• _Work to complete_: Switch "computer-use agent" to "desktop agent" wherever it occurs in the lines below, and leave everything else as it is.

• _Entries for locating text and elements_:
* Begin *

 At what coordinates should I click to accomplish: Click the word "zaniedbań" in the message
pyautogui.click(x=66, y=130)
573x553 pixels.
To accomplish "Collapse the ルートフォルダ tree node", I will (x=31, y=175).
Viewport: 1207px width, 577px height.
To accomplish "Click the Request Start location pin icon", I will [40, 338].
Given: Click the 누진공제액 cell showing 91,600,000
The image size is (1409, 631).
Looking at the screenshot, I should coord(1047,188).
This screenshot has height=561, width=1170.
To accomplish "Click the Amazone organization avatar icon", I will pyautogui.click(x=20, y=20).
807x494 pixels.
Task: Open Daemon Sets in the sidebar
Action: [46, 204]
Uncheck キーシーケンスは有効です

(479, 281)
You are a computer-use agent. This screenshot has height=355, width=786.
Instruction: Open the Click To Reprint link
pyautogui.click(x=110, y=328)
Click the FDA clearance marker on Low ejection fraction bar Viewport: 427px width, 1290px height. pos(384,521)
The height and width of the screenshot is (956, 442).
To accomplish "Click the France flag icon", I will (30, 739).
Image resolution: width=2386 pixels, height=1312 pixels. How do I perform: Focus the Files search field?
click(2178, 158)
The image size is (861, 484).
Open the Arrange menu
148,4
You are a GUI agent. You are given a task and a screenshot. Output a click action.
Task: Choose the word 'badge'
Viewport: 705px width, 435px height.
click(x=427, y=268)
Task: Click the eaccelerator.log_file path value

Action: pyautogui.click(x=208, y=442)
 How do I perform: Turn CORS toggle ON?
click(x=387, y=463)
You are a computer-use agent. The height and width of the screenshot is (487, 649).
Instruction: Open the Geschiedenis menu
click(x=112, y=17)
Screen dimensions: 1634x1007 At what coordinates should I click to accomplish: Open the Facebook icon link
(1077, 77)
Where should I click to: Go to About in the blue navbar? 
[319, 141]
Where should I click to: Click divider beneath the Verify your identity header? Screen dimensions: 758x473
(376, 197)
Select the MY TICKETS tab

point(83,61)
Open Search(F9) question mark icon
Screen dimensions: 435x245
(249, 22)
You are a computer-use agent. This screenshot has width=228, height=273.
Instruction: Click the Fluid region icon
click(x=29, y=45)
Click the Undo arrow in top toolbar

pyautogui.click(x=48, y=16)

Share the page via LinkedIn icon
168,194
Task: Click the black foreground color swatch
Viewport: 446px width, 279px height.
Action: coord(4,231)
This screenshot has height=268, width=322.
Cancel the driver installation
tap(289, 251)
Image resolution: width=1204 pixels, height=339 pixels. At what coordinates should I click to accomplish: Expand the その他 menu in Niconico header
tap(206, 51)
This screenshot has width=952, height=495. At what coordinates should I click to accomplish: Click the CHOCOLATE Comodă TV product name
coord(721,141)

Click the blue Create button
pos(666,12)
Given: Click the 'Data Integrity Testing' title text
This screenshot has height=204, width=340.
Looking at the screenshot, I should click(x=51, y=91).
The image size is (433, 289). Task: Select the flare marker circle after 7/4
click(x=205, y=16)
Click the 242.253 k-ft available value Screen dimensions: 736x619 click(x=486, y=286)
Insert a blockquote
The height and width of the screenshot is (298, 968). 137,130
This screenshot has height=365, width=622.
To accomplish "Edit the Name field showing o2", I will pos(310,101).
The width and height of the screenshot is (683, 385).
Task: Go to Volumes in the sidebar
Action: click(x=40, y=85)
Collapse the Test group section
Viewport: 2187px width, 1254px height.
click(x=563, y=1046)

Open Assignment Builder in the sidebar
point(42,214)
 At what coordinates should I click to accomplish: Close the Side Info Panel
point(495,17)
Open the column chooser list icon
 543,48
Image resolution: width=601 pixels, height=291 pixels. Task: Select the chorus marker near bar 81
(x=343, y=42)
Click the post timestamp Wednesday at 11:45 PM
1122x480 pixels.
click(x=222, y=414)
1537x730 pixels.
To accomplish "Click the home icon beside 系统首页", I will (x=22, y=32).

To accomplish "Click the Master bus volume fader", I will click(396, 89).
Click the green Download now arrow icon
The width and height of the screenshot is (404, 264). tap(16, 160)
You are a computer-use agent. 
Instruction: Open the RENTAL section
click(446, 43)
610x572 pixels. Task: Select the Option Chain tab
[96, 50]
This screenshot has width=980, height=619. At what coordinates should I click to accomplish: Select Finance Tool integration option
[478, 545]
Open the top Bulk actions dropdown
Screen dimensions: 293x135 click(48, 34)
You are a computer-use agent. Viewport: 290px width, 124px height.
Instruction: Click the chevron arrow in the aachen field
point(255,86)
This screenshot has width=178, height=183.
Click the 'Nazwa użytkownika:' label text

* End *

• _Expected answer_:
 At what coordinates should I click to accomplish: Click the word "zaniedbań" in the message
pyautogui.click(x=66, y=130)
573x553 pixels.
To accomplish "Collapse the ルートフォルダ tree node", I will (x=31, y=175).
Viewport: 1207px width, 577px height.
To accomplish "Click the Request Start location pin icon", I will [40, 338].
Given: Click the 누진공제액 cell showing 91,600,000
The image size is (1409, 631).
Looking at the screenshot, I should coord(1047,188).
This screenshot has height=561, width=1170.
To accomplish "Click the Amazone organization avatar icon", I will pyautogui.click(x=20, y=20).
807x494 pixels.
Task: Open Daemon Sets in the sidebar
Action: [46, 204]
Uncheck キーシーケンスは有効です

(479, 281)
You are a desktop agent. This screenshot has height=355, width=786.
Instruction: Open the Click To Reprint link
pyautogui.click(x=110, y=328)
Click the FDA clearance marker on Low ejection fraction bar Viewport: 427px width, 1290px height. pos(384,521)
The height and width of the screenshot is (956, 442).
To accomplish "Click the France flag icon", I will (30, 739).
Image resolution: width=2386 pixels, height=1312 pixels. How do I perform: Focus the Files search field?
click(2178, 158)
The image size is (861, 484).
Open the Arrange menu
148,4
You are a GUI agent. You are given a task and a screenshot. Output a click action.
Task: Choose the word 'badge'
Viewport: 705px width, 435px height.
click(x=427, y=268)
Task: Click the eaccelerator.log_file path value

Action: pyautogui.click(x=208, y=442)
 How do I perform: Turn CORS toggle ON?
click(x=387, y=463)
You are a desktop agent. The height and width of the screenshot is (487, 649).
Instruction: Open the Geschiedenis menu
click(x=112, y=17)
Screen dimensions: 1634x1007 At what coordinates should I click to accomplish: Open the Facebook icon link
(1077, 77)
Where should I click to: Go to About in the blue navbar? 
[319, 141]
Where should I click to: Click divider beneath the Verify your identity header? Screen dimensions: 758x473
(376, 197)
Select the MY TICKETS tab

point(83,61)
Open Search(F9) question mark icon
Screen dimensions: 435x245
(249, 22)
You are a desktop agent. This screenshot has width=228, height=273.
Instruction: Click the Fluid region icon
click(x=29, y=45)
Click the Undo arrow in top toolbar

pyautogui.click(x=48, y=16)

Share the page via LinkedIn icon
168,194
Task: Click the black foreground color swatch
Viewport: 446px width, 279px height.
Action: coord(4,231)
This screenshot has height=268, width=322.
Cancel the driver installation
tap(289, 251)
Image resolution: width=1204 pixels, height=339 pixels. At what coordinates should I click to accomplish: Expand the その他 menu in Niconico header
tap(206, 51)
This screenshot has width=952, height=495. At what coordinates should I click to accomplish: Click the CHOCOLATE Comodă TV product name
coord(721,141)

Click the blue Create button
pos(666,12)
Given: Click the 'Data Integrity Testing' title text
This screenshot has height=204, width=340.
Looking at the screenshot, I should click(x=51, y=91).
The image size is (433, 289). Task: Select the flare marker circle after 7/4
click(x=205, y=16)
Click the 242.253 k-ft available value Screen dimensions: 736x619 click(x=486, y=286)
Insert a blockquote
The height and width of the screenshot is (298, 968). 137,130
This screenshot has height=365, width=622.
To accomplish "Edit the Name field showing o2", I will pos(310,101).
The width and height of the screenshot is (683, 385).
Task: Go to Volumes in the sidebar
Action: click(x=40, y=85)
Collapse the Test group section
Viewport: 2187px width, 1254px height.
click(x=563, y=1046)

Open Assignment Builder in the sidebar
point(42,214)
 At what coordinates should I click to accomplish: Close the Side Info Panel
point(495,17)
Open the column chooser list icon
 543,48
Image resolution: width=601 pixels, height=291 pixels. Task: Select the chorus marker near bar 81
(x=343, y=42)
Click the post timestamp Wednesday at 11:45 PM
1122x480 pixels.
click(x=222, y=414)
1537x730 pixels.
To accomplish "Click the home icon beside 系统首页", I will (x=22, y=32).

To accomplish "Click the Master bus volume fader", I will click(396, 89).
Click the green Download now arrow icon
The width and height of the screenshot is (404, 264). tap(16, 160)
You are a desktop agent. 
Instruction: Open the RENTAL section
click(446, 43)
610x572 pixels. Task: Select the Option Chain tab
[96, 50]
This screenshot has width=980, height=619. At what coordinates should I click to accomplish: Select Finance Tool integration option
[478, 545]
Open the top Bulk actions dropdown
Screen dimensions: 293x135 click(48, 34)
You are a desktop agent. Viewport: 290px width, 124px height.
Instruction: Click the chevron arrow in the aachen field
point(255,86)
This screenshot has width=178, height=183.
Click the 'Nazwa użytkownika:' label text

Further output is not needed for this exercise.